Dalla nuova edizione ci si poteva forse aspettare qualche materiale inedito in più, visto che la filologia gaddiana (ormai un capitolo a sé nello studio dei testi novecenteschi) è ricca di sorprese e trouvailles, anche recenti. In coda al romanzo spicca comunque, magnifico e inquietante, ottimo regalo ai lettori, un testo inedito in due redazioni, Ricordo di mia madre, in cui Gadda risponde per iscritto a un’intervista che avrebbe dovuto uscire su «Oggi». Ottima anche la decisione di includere nel volume un «Dossier genetico» in cui presentare al lettore alcuni materiali preparatori già pubblicati da Emilio Manzotti nella sua preziosa edizione Einaudi del 1987, ormai introvabile da molto tempo, inspiegabilmente esclusi invece dal primo volume delle Opere Garzanti dirette da Dante Isella, dove la Cognizione è curata dallo stesso Manzotti.

Pensare è far accadere
È in questi satelliti testuali, tanto per dire, che si trova la «soluzione» psichica e filosofica del mistero del romanzo, chiuso sulla tragica aggressione ai danni della madre di cui restano formalmente ignoti i moventi e i responsabili. Tra i frammenti genetici si trova infatti un «autoritratto del figlio» in cui Gonzalo, immobile di fronte allo specchio, viene paragonato a Rodrigo Borgia, talmente proiettato nel «segreto insondabile di papa Lissandro» da vedersi «secondo questa immaginaria (delirante) interpretazione». «Nel giuoco drammatico», annota Gadda, «questo autoritratto deve esprimere: a) il senso di colpa e di rimorso preventivo. b) il carattere delirante e meramente immaginario della sua vendetta». Segue una densa osservazione «gnoseologica»: «Forse a lato della realtà fisica, meccanica, bassamente stereometrica, bassamente storica = corre una trama spaventosa e vera, uno spaventoso pensiero. E la cosa o l’atto pensato è più vero dell’accaduta o dell’eseguito. Egli si sentiva perduto, vedeva che l’esser venuto tra le imagini era solo un antefatto della propria rovina. Ma ogni imagine è già l’attuato orrore, è il male, il termine, il limite che ci esclude da Dio. Come leggesi nel vangelo di Luca, “chi guarda una donna ha già commesso adulterio”».

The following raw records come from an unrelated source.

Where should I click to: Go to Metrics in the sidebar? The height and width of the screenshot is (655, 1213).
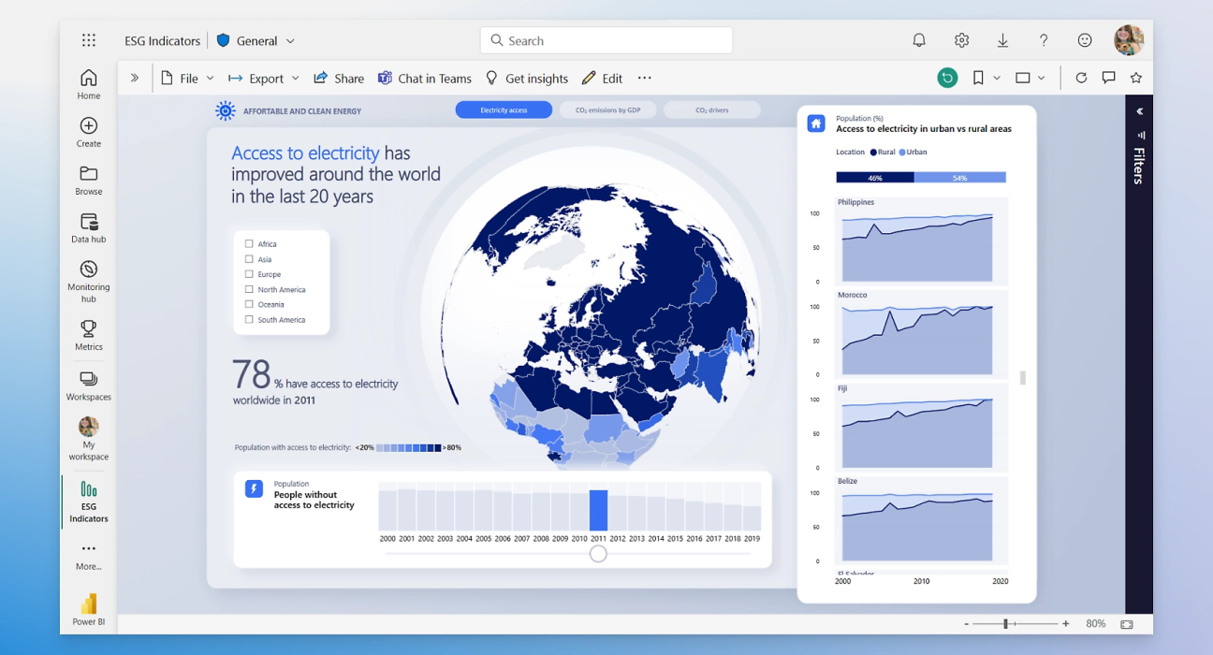pos(89,334)
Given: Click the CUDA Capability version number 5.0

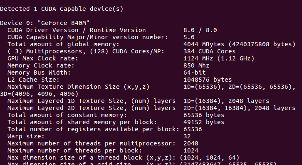Looking at the screenshot, I should (189, 37).
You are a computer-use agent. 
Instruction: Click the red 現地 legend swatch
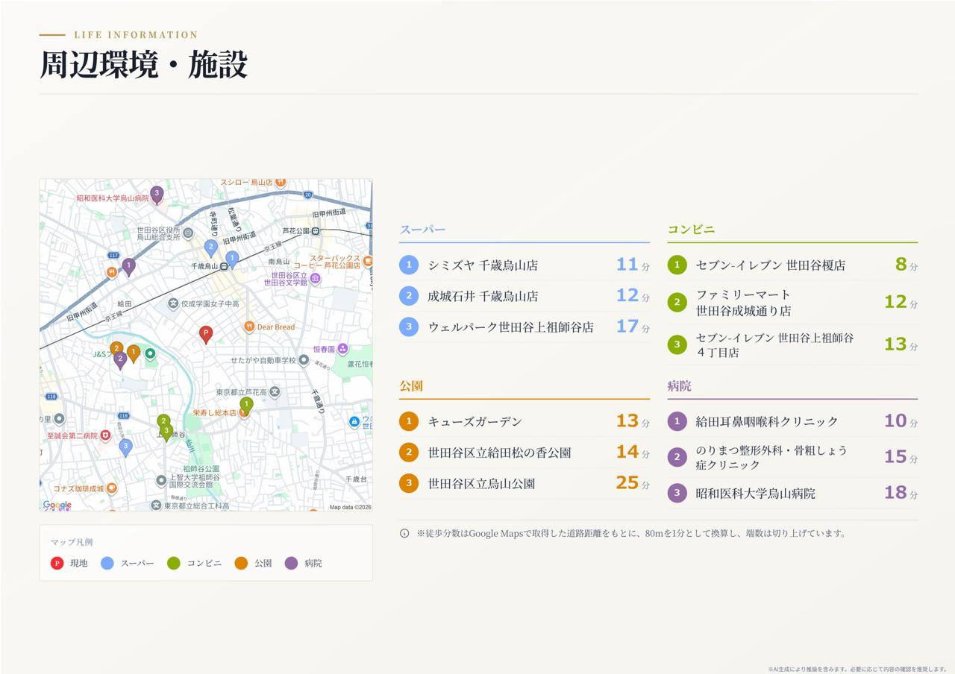tap(57, 563)
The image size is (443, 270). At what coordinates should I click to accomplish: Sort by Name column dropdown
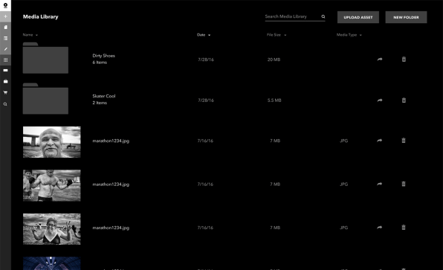coord(30,35)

Se da qui si vede che a Gadda in fondo non interessa la consecuzione meccanica dei fatti, che poco importa identificare penalmente il colpevole perché «il senso tragico del matricidio» si sprigiona da ogni piega del romanzo, da ogni «imagine» e fantasma che attraversa la mente di Gonzalo, soprattutto dal «sogno spaventoso» che racconta nel terzo capitolo, ora possiamo far risuonare questa ossessione con un brano dell’intervista inedita Ricordo di mia madre, dove è Gadda stesso a parlare: « mi versò nel sangue, quasi eredità biologica, il senso della povertà semplice, l’avversione della montatura degli affetti simulati, delle frasi, la ritualistica inane delle otto e mezzo e delle dieci e tre quarti, questo finto libro d’ore per i doveri simulati. Io ci aggiunsi, all’eredità, l’orrore delle immagini, in modo particolare l’odio della mia immagine, iconoclasta o almeno autoiconoclasta assoluto, teoretico e pratico».